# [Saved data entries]
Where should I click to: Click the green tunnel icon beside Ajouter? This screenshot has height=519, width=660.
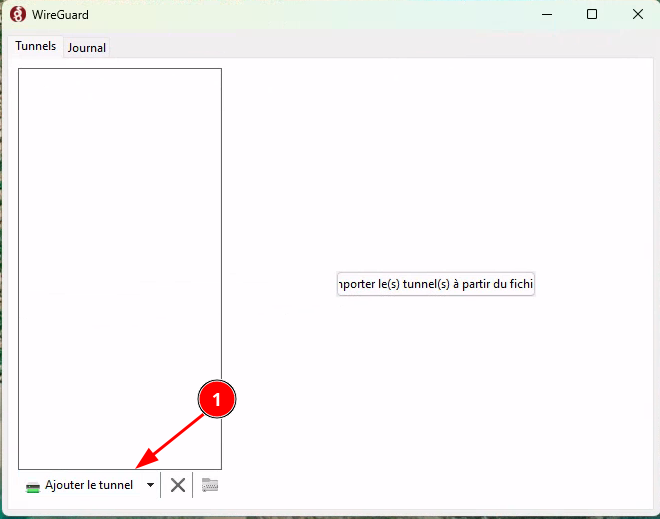[34, 486]

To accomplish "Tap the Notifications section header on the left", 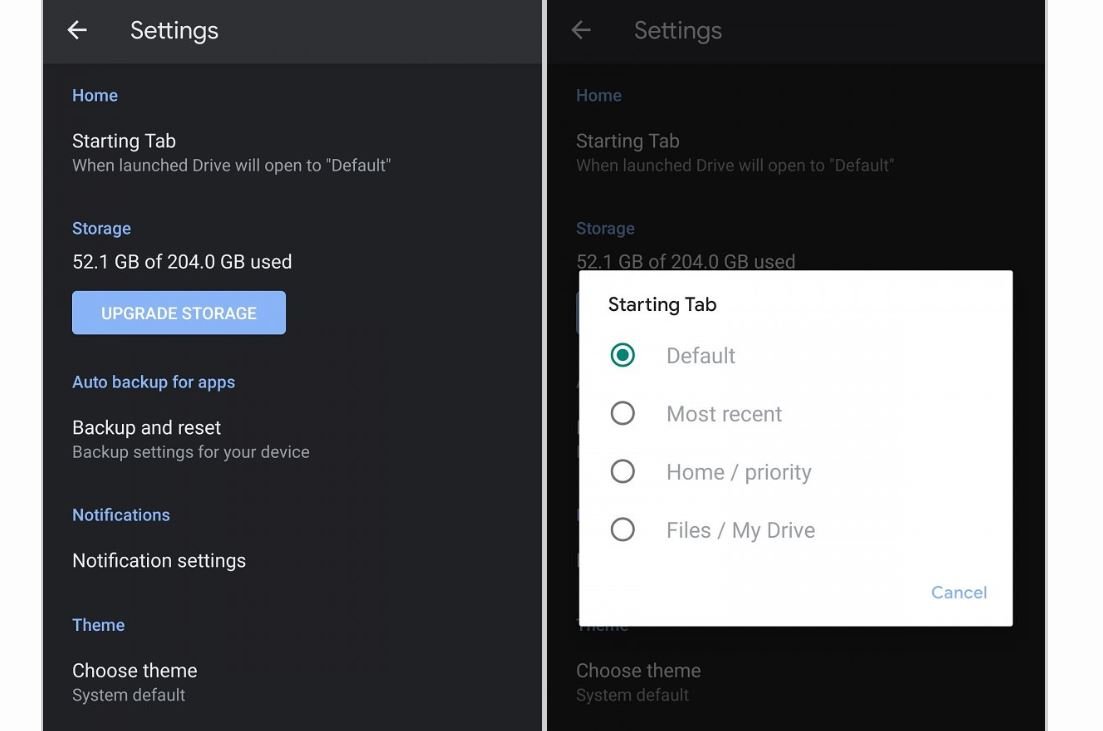I will pyautogui.click(x=121, y=515).
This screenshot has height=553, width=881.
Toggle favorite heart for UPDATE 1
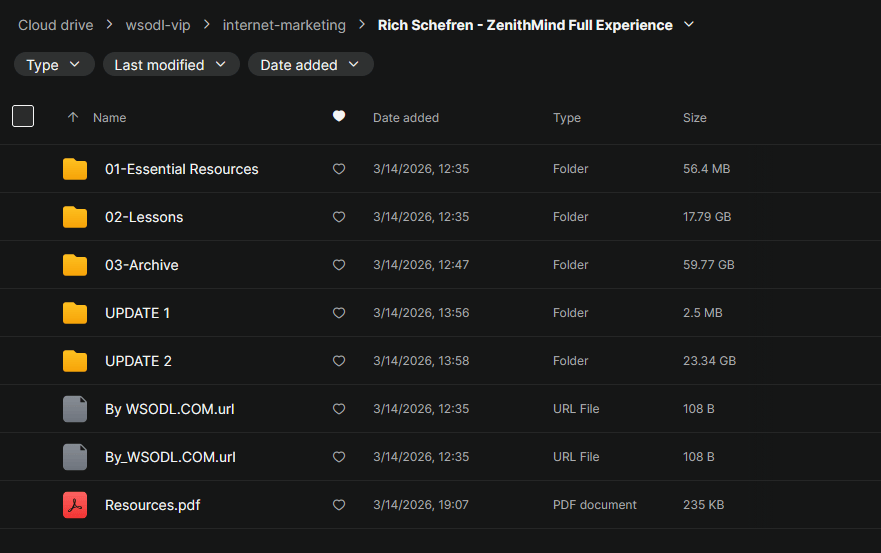(339, 313)
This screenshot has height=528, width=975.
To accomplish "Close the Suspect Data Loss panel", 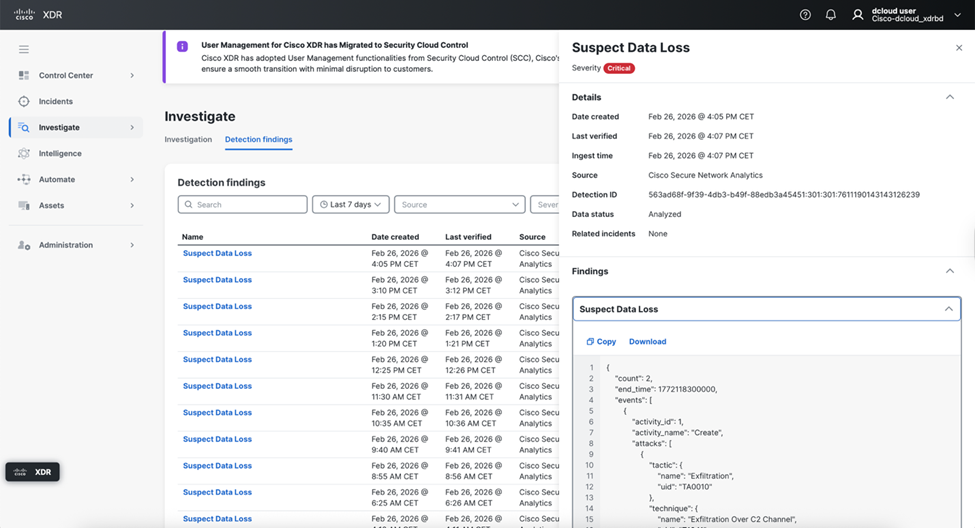I will (x=958, y=48).
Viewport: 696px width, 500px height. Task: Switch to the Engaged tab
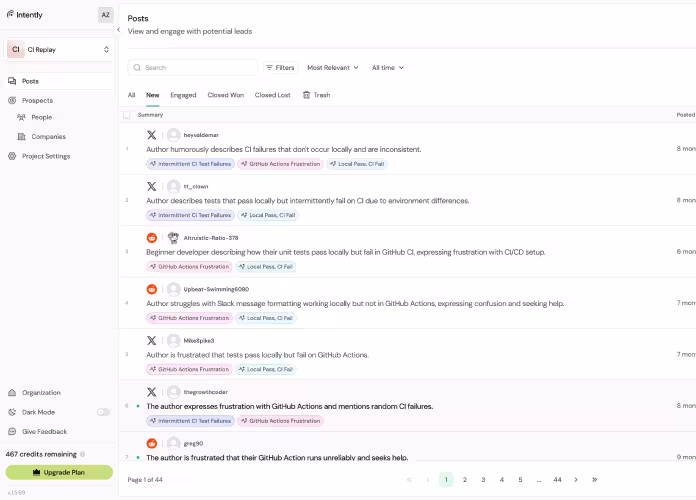pos(183,95)
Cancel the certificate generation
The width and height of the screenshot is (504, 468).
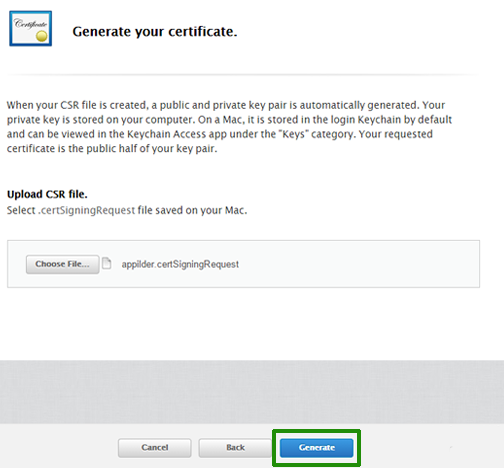tap(155, 448)
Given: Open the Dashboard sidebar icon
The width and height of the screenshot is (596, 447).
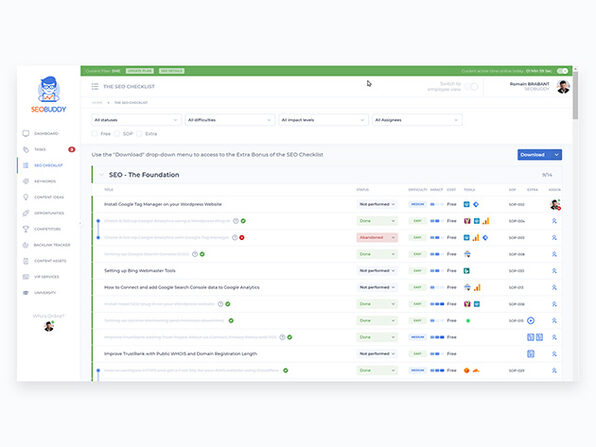Looking at the screenshot, I should click(26, 133).
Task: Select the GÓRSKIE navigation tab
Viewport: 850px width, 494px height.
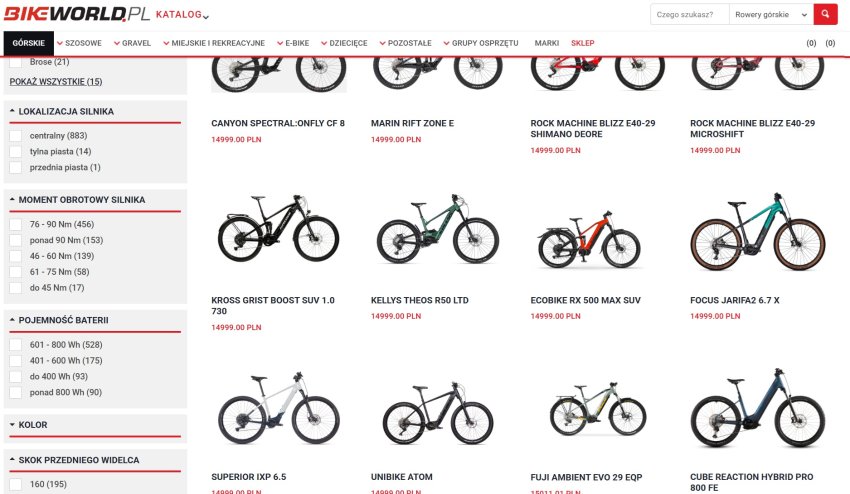Action: 29,43
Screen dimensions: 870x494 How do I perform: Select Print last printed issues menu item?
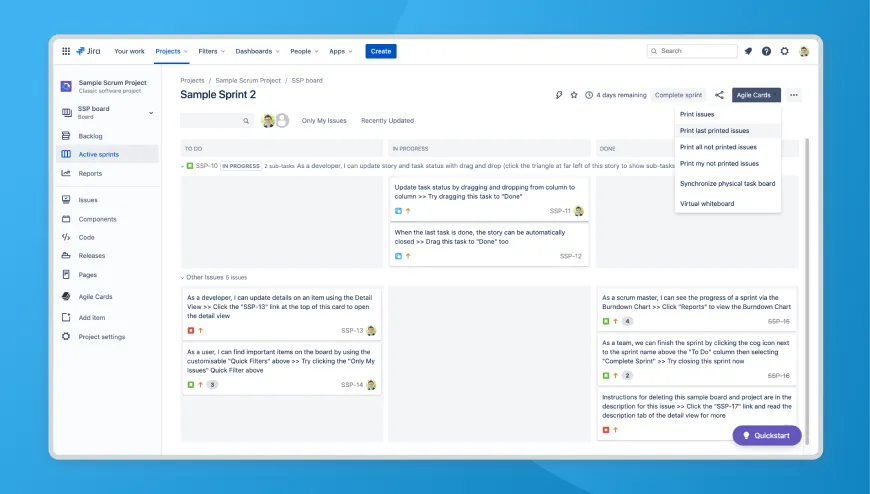(714, 130)
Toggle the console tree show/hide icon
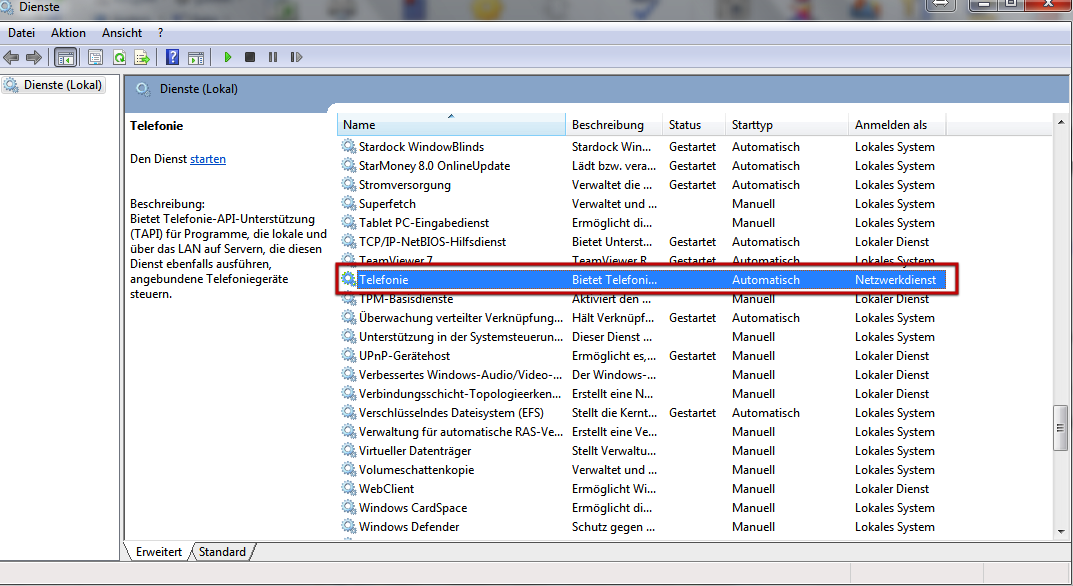 [x=66, y=58]
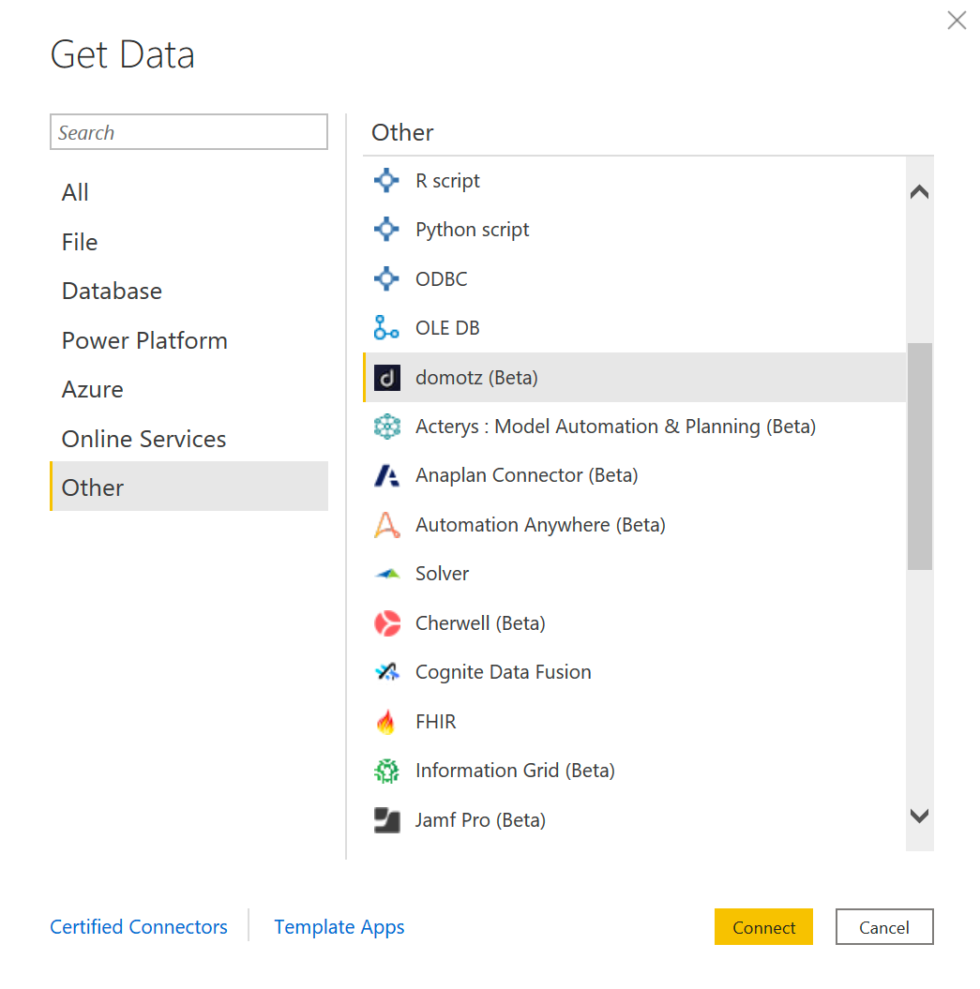The height and width of the screenshot is (989, 980).
Task: Open the Online Services category
Action: coord(144,438)
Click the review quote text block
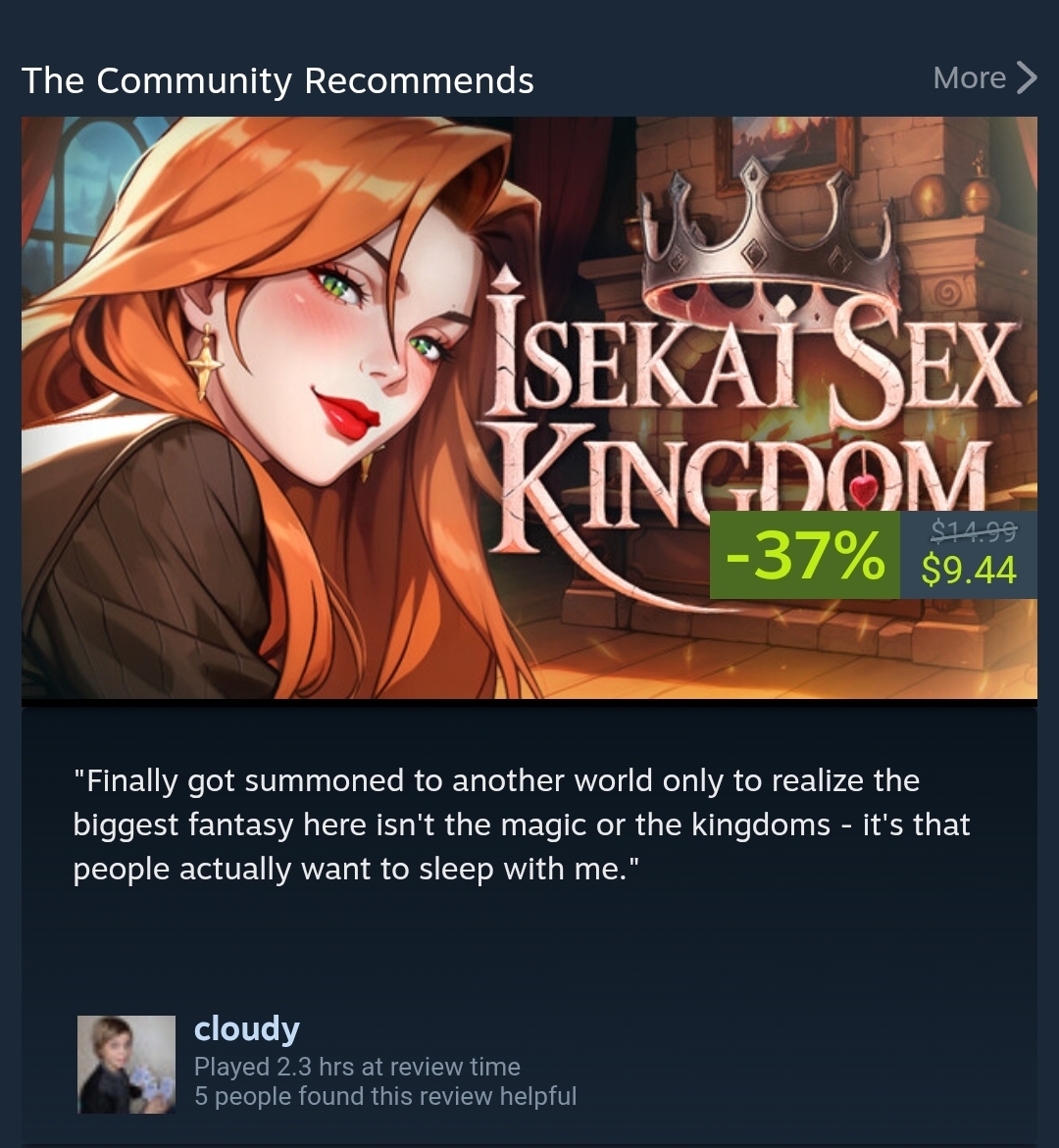 pos(522,825)
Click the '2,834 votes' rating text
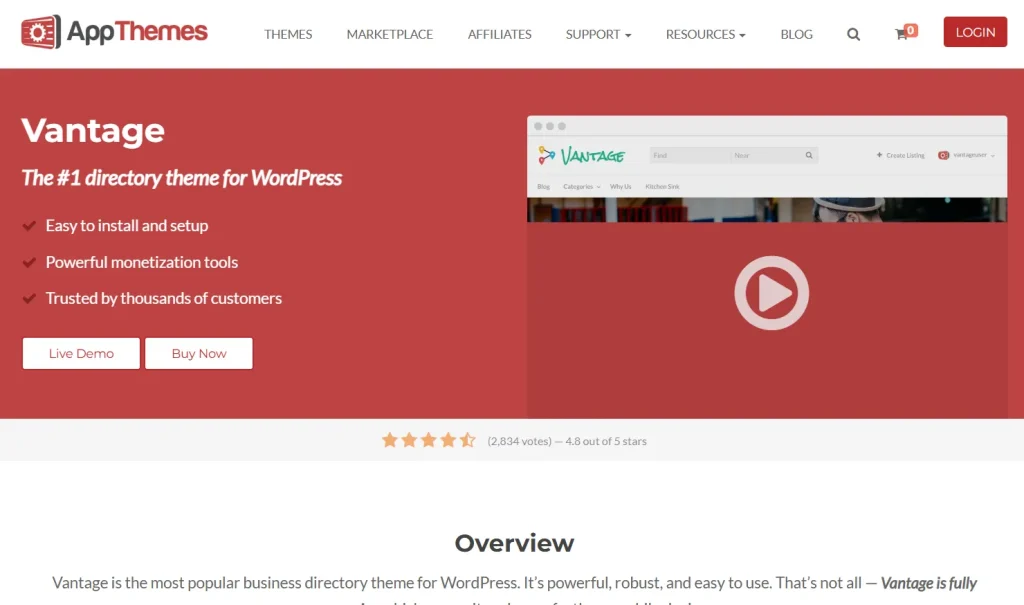Screen dimensions: 1024x605 pyautogui.click(x=519, y=441)
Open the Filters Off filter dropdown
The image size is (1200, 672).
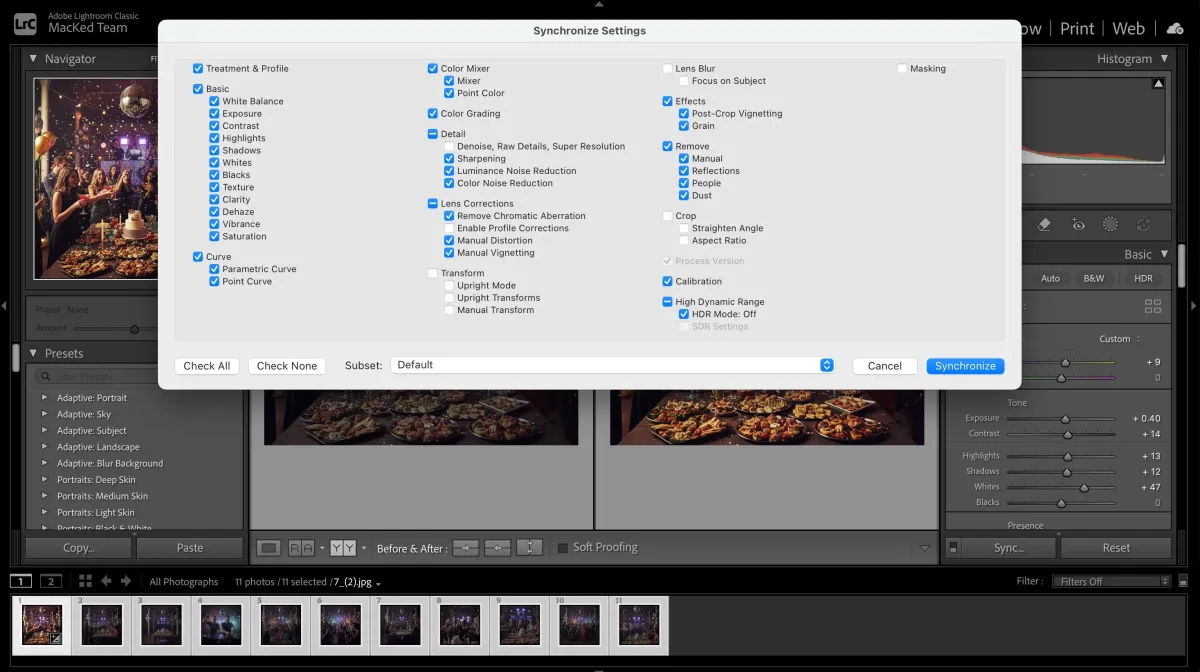coord(1111,581)
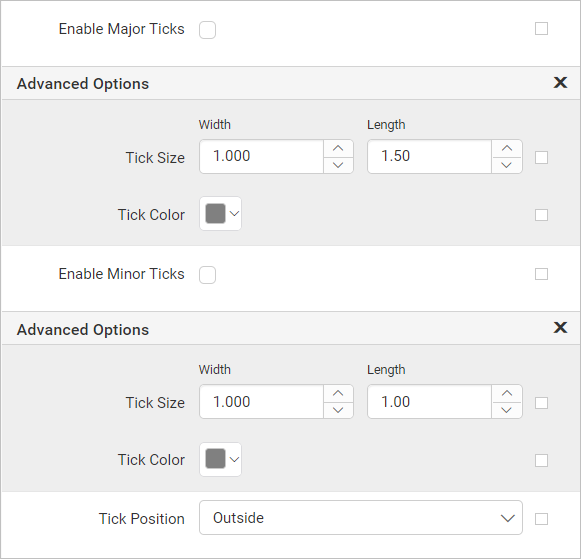Open the Tick Position dropdown showing Outside

pos(361,518)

# [Task to complete]
Retype exactly, and only, the lines from the one containing "Open the Filters Off filter dropdown" through the end of the records above. Pictures stay out of the copy.

# [Answer space]
Open the Filters Off filter dropdown
The image size is (1200, 672).
coord(1111,581)
Open the Tick Position dropdown showing Outside

pos(361,518)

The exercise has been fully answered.